Il y a de ça effectivement. C'est un petit clin d'œil à ce
spectre metal qui plane au-dessus de cet album qui est présent sans
vraiment l'être. Et puis je voulais également exprimer un petit côté
surréaliste à la Max Ernst que j'aime beaucoup. C'est un artiste
indonésien qui s'appelle Yakin, alias "mmmoaaa", avec qui j'ai
discuté sur Internet, car j'aime bien son boulot. Il a bien capté la
teneur de l'album et chaque élément sur la pochette correspond à un
morceau. La pochette est une espèce de résumé graphique de l'album.
Bon, il faut quand même que je te pose la question, quelles sont
tes influences, car on peut se retrouver dans tellement de styles
? De Leonard Cohen au psychobilly, il y a un sacré monde quand
même !!
Ça a toujours été très difficile pour moi de dire, c'est plus ça
ou ça. Au niveau de la voix, beaucoup de gens me disent qu'il y a du
Leonard Cohen ou de Tom Waits. Musicalement, on le rapproche du
projet dark folk/blues « Me And That Man » de Nergal, le chanteur de
Behemoth. On retrouve un petit peu de tout ça. J'essaie de mélanger
le tout pour que ce ne soit pas trop incompréhensible et de
développer ce petit côté OVNI sans trop me prendre la tête en me
disant ce morceau ressemble à ci, ou à celui-là, à ça. Les morceaux
viennent comme ils viennent. Le processus de création est assez
bizarre. Je peux mettre dix minutes à faire un morceau comme deux
ans par exemple. Je laisse voguer l'inspiration. Même si beaucoup de
choses partent à la poubelle.
Tu pars plutôt des textes ou de la musique ?
Je pars vraiment des deux. On a beaucoup travaillé les textes
avec Rico, qui est le directeur artistique et qui est un des
ingé-son du studio. On a beaucoup travaillé sur les tournures de
phrase, sur la prononciation, il a été pas mal mon coach vocal sur
cet album. Tout ça pour essayer d'être le plus crédible possible car
je parle bien Anglais, mais ce n'est pas ma langue maternelle, donc
il peut très vite y avoir des tournures un peu lourdes, de mauvaises
prononciations. Et c'était très intéressant de faire ce boulot avec
eux. On a bien bossé là-dessus, et on a passé de très bons moments
d'ailleurs.
Vous avez travaillé comment ? A distance ou en présentiel ?

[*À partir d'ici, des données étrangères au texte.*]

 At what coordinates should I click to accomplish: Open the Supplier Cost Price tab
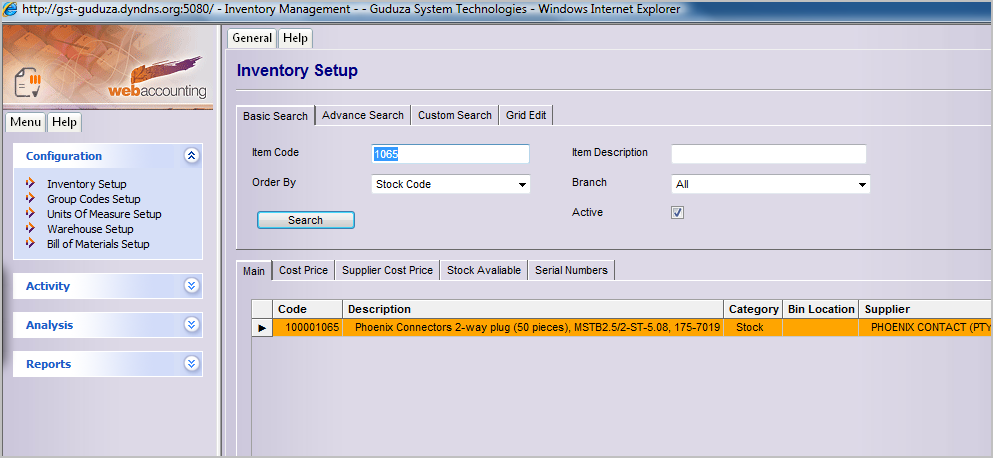387,270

On a quand même réussi à se retrouver, car c'était après le
premier confinement qu'on a vraiment travaillé sur l'album. Le
second confinement était plus soft et on a pu se retrouver. On est
tous des professionnels de la musique, donc ça ne posait pas trop de
problèmes. On a réussi à se retrouver une fois par semaine, quelques
fois deux pendant cinq ou six semaines pour travailler là-dessus. Et
comme il n'y avait aucune activité professionnelle pour aucun de
nous tous, on a aussi pu se retrouver pour répéter. C'était assez
facile de trouver des créneaux pour bosser ensemble. C'est bien pour
ça. Quand on fait de la musique en distanciel, c'est compliqué, et
il faut l'avouer un peu bordélique. J'ai déjà essayé et c'est dur.
Cette phrase dans votre présentation "JaCob est peut-être la
chose non-metal la plus metal que vous pourriez écouter"
représente bien cet album ?
Oui tout à fait. C'est un pote au Texas qui joue dans un groupe
de black metal qui a dit ça. J'ai trouvé ça cool et du coup, je lui
ai un petit peu volé. (Rires) Il y a ce côté où ce n'est pas
du metal, mais des bribes de temps en temps qui font que quelqu'un
qui n'écoute pas de metal ne va pas le remarquer. Mais le métalleux
trouvera des accords dissonants par exemple, que l'on trouve
beaucoup dans le metal, même si c'est fait sans distorsion. Il y a
plein de petits trucs comme ça, au niveau de la voix également, qui
font que sans être metal, on en entend un peu quand même.
Avec ce style de musique, vous allez ratisser large dans les fans
?
Oui, peut-être. Même si le but n'est pas de bouffer à tous les
râteliers. Mais c'est vrai que plusieurs générations, en fonction de
leurs goûts, peuvent se retrouver en écoutant cet album. Mes parents
aiment bien ce que je fais … (Rires)
On arrive aux dernières questions rituelles chez nous : peux-tu
décrire le groupe en deux ou trois mots ?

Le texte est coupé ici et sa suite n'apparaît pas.